Across the data below, count every line where the string "link" appears. Answer with the number alone.

Supplied information section start

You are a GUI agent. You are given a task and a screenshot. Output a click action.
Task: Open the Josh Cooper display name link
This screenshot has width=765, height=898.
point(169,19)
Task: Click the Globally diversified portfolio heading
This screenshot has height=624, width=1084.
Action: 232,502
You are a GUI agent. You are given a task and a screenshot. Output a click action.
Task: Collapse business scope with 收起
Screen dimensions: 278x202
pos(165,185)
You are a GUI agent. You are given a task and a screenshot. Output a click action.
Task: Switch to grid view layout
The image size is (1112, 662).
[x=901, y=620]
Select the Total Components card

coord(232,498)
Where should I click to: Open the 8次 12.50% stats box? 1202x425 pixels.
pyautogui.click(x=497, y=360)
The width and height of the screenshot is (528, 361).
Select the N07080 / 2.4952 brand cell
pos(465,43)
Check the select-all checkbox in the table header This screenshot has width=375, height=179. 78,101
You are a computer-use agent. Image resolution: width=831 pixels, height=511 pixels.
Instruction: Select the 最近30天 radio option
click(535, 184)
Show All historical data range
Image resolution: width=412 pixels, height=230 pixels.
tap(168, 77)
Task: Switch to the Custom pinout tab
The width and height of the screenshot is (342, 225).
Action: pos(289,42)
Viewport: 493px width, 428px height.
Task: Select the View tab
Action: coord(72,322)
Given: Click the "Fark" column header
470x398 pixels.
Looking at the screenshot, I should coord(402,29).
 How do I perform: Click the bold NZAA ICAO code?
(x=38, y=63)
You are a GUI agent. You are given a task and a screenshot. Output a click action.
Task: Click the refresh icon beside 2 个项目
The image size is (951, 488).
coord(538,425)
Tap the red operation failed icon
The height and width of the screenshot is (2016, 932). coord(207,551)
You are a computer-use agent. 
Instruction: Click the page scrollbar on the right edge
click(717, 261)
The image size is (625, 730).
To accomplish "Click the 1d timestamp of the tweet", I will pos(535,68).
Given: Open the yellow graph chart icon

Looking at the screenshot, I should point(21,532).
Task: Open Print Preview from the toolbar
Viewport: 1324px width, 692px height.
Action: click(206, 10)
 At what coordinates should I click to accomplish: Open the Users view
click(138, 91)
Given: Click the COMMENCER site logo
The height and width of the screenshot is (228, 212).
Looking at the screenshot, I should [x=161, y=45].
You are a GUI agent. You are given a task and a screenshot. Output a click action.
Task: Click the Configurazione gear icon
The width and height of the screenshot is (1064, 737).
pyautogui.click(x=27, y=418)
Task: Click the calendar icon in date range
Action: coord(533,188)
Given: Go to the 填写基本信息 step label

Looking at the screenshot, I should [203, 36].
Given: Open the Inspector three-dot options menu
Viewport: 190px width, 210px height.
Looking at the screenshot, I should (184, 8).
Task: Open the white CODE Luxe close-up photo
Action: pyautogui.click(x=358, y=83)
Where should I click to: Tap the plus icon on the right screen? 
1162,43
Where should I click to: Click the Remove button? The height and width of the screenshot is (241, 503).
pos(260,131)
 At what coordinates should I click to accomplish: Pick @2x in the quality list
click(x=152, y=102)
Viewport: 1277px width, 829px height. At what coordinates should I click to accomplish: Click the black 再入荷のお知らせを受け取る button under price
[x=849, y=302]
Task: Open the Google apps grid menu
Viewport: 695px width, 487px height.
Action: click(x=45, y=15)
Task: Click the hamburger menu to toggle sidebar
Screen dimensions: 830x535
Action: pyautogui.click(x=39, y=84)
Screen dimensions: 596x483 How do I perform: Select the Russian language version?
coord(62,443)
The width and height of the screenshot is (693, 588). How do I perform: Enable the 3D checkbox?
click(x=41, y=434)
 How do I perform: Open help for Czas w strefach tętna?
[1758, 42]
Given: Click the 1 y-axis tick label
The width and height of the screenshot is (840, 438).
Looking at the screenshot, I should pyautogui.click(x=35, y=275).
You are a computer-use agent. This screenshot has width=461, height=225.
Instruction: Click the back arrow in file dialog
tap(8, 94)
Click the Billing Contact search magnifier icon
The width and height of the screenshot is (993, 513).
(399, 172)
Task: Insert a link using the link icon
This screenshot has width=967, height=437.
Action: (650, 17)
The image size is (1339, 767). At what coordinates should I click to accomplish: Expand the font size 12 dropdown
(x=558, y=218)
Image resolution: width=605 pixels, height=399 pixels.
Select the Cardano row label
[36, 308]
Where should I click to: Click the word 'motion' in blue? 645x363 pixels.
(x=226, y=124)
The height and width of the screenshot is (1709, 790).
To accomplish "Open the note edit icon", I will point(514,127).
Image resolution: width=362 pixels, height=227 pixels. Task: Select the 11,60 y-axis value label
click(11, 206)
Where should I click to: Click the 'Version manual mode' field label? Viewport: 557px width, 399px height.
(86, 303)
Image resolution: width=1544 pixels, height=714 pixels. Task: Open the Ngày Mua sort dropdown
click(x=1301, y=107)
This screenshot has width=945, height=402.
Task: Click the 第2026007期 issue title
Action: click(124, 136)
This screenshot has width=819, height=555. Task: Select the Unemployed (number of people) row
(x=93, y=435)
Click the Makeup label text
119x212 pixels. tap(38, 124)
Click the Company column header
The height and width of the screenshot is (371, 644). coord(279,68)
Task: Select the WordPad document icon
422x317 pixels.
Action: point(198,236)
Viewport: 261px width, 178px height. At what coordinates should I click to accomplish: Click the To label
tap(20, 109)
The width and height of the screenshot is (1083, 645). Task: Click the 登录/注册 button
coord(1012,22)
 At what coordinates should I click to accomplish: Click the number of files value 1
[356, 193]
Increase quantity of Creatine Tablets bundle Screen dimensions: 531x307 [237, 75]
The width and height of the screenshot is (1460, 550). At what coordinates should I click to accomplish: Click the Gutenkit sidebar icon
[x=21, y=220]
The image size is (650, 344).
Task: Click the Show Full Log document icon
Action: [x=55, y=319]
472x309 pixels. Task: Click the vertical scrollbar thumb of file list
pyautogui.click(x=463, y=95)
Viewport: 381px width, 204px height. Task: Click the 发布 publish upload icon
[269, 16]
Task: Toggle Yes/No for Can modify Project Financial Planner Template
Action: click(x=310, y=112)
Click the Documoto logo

Supplied information section end

__Task answer__.
2